(RECORD SET)
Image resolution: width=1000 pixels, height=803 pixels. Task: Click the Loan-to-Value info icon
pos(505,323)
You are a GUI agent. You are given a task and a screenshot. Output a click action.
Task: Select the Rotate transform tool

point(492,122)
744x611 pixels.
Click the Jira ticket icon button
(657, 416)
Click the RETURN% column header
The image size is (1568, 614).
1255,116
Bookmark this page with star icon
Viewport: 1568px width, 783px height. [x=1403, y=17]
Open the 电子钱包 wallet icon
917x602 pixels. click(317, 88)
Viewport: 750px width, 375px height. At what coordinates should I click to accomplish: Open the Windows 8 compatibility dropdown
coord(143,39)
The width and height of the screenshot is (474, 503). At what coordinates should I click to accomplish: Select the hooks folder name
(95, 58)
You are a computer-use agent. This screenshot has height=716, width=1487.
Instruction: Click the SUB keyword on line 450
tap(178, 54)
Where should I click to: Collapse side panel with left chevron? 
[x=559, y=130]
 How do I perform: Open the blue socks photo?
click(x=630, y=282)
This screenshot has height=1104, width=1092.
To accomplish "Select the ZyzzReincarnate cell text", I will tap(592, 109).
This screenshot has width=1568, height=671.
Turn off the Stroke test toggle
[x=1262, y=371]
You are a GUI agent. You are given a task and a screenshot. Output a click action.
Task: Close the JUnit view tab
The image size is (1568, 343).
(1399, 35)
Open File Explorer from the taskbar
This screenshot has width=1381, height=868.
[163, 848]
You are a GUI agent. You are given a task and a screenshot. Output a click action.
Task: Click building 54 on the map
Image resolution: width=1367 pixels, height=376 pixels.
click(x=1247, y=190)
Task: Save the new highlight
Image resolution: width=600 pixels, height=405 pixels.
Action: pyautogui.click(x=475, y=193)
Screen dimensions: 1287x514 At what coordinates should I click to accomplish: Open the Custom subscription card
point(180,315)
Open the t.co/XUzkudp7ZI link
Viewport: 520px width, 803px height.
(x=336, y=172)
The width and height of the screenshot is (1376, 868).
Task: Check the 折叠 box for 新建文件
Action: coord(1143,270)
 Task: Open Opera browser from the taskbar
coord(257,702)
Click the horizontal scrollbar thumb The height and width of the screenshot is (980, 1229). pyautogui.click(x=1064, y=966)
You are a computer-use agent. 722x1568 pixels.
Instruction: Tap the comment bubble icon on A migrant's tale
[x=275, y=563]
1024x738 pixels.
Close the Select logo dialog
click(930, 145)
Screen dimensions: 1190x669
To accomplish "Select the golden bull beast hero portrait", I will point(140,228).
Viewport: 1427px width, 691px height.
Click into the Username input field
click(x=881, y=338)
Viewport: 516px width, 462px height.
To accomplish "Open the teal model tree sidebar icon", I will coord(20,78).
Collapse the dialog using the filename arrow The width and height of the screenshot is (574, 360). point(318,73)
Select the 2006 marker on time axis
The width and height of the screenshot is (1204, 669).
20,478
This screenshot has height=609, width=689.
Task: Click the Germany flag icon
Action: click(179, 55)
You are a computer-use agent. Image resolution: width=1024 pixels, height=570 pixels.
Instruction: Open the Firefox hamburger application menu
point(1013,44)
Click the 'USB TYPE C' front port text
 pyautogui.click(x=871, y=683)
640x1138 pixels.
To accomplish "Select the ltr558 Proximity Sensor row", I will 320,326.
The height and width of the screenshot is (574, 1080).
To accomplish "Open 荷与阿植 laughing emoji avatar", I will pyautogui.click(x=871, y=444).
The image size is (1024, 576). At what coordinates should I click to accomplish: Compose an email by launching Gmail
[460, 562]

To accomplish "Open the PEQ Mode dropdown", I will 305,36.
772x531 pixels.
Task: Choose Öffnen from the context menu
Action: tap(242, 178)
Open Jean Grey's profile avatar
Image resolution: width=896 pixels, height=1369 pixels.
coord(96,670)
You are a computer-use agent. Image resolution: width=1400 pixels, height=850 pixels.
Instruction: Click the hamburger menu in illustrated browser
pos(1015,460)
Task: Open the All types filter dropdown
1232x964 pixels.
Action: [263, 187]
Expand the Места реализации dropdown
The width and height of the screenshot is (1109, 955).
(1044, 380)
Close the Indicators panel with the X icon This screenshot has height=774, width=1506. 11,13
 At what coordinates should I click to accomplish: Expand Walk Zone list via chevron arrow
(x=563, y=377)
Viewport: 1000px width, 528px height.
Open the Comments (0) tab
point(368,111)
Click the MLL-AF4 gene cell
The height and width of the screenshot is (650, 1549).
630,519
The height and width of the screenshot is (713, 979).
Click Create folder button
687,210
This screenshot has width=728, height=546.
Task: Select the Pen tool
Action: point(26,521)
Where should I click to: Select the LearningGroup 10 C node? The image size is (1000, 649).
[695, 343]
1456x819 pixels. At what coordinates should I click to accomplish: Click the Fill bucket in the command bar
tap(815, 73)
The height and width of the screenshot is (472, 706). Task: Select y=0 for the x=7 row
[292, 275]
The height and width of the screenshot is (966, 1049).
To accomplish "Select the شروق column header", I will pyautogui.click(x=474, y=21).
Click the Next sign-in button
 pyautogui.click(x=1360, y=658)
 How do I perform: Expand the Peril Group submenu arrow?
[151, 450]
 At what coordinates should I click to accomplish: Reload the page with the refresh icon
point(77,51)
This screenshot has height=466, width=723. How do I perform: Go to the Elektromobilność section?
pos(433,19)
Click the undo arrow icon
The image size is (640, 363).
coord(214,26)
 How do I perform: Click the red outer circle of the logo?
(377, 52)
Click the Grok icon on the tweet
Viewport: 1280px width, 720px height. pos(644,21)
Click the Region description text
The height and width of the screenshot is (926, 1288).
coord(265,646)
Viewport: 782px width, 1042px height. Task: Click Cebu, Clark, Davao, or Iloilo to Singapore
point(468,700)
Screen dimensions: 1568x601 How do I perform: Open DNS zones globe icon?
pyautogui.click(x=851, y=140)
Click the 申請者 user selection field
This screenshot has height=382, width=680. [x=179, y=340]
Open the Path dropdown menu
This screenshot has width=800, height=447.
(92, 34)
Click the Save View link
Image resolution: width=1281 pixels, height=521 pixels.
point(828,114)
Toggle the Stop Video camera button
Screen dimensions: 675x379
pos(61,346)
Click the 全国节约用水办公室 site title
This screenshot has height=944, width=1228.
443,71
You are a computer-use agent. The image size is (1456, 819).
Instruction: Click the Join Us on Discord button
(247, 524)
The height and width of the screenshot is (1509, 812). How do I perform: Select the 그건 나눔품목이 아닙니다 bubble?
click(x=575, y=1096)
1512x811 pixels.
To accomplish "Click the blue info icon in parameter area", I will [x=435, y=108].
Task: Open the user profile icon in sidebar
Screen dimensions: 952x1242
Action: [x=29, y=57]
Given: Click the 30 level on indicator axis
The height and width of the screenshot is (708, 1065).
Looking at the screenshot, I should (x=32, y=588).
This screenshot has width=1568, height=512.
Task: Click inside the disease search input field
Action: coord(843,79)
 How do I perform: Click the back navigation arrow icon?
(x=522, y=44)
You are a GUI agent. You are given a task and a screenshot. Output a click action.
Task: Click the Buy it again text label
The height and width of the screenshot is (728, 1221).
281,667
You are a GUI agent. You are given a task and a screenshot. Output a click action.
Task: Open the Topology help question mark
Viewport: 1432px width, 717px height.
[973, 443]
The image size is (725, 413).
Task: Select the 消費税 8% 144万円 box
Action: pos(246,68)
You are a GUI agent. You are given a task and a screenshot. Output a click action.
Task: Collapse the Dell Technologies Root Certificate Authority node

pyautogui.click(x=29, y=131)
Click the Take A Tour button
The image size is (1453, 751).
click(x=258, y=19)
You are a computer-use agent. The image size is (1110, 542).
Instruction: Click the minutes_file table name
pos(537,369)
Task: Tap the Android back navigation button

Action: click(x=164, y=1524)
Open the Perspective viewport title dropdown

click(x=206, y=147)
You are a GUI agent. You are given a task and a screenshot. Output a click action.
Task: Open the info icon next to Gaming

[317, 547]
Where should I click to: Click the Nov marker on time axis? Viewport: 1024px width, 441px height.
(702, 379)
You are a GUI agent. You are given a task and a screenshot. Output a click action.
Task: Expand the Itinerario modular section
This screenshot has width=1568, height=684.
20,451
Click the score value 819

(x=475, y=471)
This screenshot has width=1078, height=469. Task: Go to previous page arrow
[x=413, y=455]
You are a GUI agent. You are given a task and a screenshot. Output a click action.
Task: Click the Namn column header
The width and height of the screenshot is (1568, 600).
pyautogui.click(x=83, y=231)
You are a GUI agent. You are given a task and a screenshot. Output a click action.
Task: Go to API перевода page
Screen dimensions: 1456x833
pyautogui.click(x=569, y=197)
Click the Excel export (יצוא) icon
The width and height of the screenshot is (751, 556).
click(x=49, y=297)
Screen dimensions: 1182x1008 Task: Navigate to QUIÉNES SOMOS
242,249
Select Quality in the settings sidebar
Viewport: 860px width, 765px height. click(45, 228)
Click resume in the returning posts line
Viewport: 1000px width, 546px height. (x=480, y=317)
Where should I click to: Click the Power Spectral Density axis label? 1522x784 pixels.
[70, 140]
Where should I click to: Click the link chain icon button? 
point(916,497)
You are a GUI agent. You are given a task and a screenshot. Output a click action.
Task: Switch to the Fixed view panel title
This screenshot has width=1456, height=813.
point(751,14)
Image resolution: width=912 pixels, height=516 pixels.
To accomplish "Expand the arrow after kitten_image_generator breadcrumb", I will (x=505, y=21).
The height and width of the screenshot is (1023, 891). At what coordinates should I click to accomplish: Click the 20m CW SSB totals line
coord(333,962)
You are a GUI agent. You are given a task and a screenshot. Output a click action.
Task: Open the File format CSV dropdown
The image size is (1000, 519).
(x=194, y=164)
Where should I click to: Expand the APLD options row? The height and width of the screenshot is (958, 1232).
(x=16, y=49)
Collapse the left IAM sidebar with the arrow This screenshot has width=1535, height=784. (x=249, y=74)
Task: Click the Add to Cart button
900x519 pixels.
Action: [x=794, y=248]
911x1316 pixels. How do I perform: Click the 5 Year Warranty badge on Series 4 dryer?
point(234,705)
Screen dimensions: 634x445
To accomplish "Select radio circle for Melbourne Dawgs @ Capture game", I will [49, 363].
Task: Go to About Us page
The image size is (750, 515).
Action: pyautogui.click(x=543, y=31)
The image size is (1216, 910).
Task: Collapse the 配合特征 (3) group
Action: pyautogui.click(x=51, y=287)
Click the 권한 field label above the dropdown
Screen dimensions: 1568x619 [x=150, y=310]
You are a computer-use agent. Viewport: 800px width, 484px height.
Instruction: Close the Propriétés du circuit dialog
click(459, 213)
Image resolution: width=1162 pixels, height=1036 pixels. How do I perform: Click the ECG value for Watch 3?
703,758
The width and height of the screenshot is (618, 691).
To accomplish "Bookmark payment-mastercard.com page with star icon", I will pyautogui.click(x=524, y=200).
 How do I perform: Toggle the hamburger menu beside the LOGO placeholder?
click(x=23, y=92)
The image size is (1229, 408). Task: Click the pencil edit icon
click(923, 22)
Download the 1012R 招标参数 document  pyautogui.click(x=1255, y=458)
(End RECORD SET)
### YOUR OBJECTIVE
Take every line from the data that contains the word "avatar".

### TASK RESULT
To accomplish "Open 荷与阿植 laughing emoji avatar", I will pyautogui.click(x=871, y=444).
Open Jean Grey's profile avatar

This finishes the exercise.